Healthcare Science Week or, #HCSWeek17 as it is known by its social media hashtag, is an annual, week-long programme designed to promote the amazing work of healthcare science professionals and highlight the difference they make to patients' lives. AAPT Fellow David King reports on APT participation this year.
This year it ran from 10th March - 19th March 2017 in schools and hospitals all across the country.
Getting involved in an event that put Mortuaries and APTs on full show in the hospital didn’t face the struggle I have come to expect. Granted, we were left out of the initial plans, but once I made a request to be included, we were welcomed with open arms.
The Biomedical Scientist leading our Trusts efforts had already secured a table and a backdrop from the charity, to be placed in the main atrium on full view for patients, visitors and staff.

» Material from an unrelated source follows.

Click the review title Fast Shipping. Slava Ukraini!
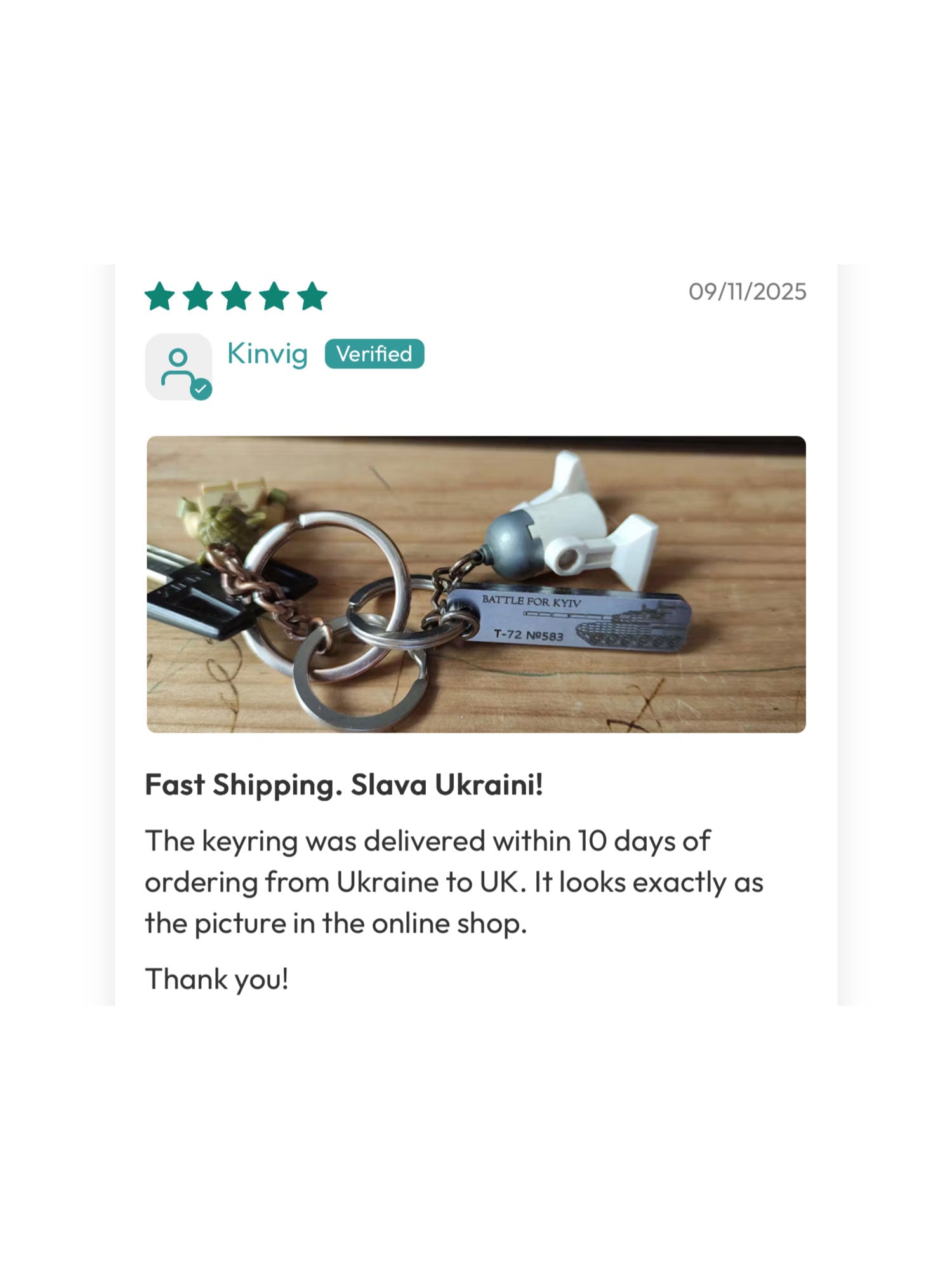This screenshot has height=1270, width=952. 344,785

It was to be hosted by a different speciality each of the weekdays of #HCSWeek17, so with 54 healthcare science specialisms to choose from, not only did I feel like the cat that got the cream, I felt I had this chance and I best not blow it.
We had a team discussion about what we wanted to achieve through this activity.
We all felt very strongly that the “Life of Grime” take on mortuary work and Anatomical Pathology had not only taken its toll, but that it had, had its day.
I was very careful not to insist upon a script, but we did decide to avoid going into detail about smells, sights and trauma, and focus on the care we provide to the deceased, and the bereaved after a death.
I asked our Medical Photographer if she would be able to help by taking some images that capture the essence of a mortuary.
She happily obliged and apart from the nice break from pressure sores, I think she enjoyed getting creative. I approved the digital images later that day and the next morning I had a nice pack of glossy images ready for display.
We searched the mortuary high and low for items that would attract attention, encourage conversation or create talking points. Apart from the usual array of specimen pots, we took the collars that maintain the natural position of the mouth whilst rigor mortis sets in. We spoke to lots of nurses that day and they were surprised by the array of options available to help achieve natural positioning after death.
I have now (finally) been invited to the “Trust End of Life Care” meeting to share my ideas on improving the practical aspects of “care after death” (formerly known as “Last Offices”).
We were very well received in the hospital by all those we spoke to. We did speak to a lot of patients and visitors who had experienced bereavements in the past, some even in our hospital. Whilst listening to the stories being shared, we were also able to discuss the care they received as a bereaved person, get feedback on what they felt was important to them after someone they loved died.
This was a very nice way to reflect on what our service offers, and if it meets the needs of those that use it. As if I hadn’t bitten off enough with the stand, I also agreed to a ten minute tour and discussion in our mortuary at 13:00 every day, as part of our “Pathology Laboratory Tours”. The tour was to start with us, then go through various labs, including Blood Transfusion, Histopathology, Microbiology Cytology and Point of Care.
I thought summing up the mortuary environment and the role of the APT in 10 minutes was going to be a tall order, and I was right. I think I went on for an extra 5 minutes most of the days, much to the organisers distress, but I was not prepared to let visitors leave without getting the overview I had prepared.
On Thursday the IBMS (Institute of Biomedical Science) communications officer, Erin Johnson, came to the trust to do a write up on our week of events. She came to the mortuary tour, which on that day Kelly Lowe FAAPT was giving. Kelly was well received and was even quoted in the article “No one wants to talk about it, no one knows what to do about it. I just like to think I’m helping people”. The article can be accessed here
The visitors ended their lab tour at the stand and completed a feedback form on the session. It was unanimous, all the visitors expected the mortuary to be dark, gloomy and mysterious. In fact, they found it to be clean, presentable, smelled wonderful and the staff to be clearly passionate and caring.
Co-incidentally I bumped into the organiser on the staff bus on the way home on the Friday. “You guys were great” she said with a smile. “Same time next year?” I replied inquisitively. “You are on” she said with a wink.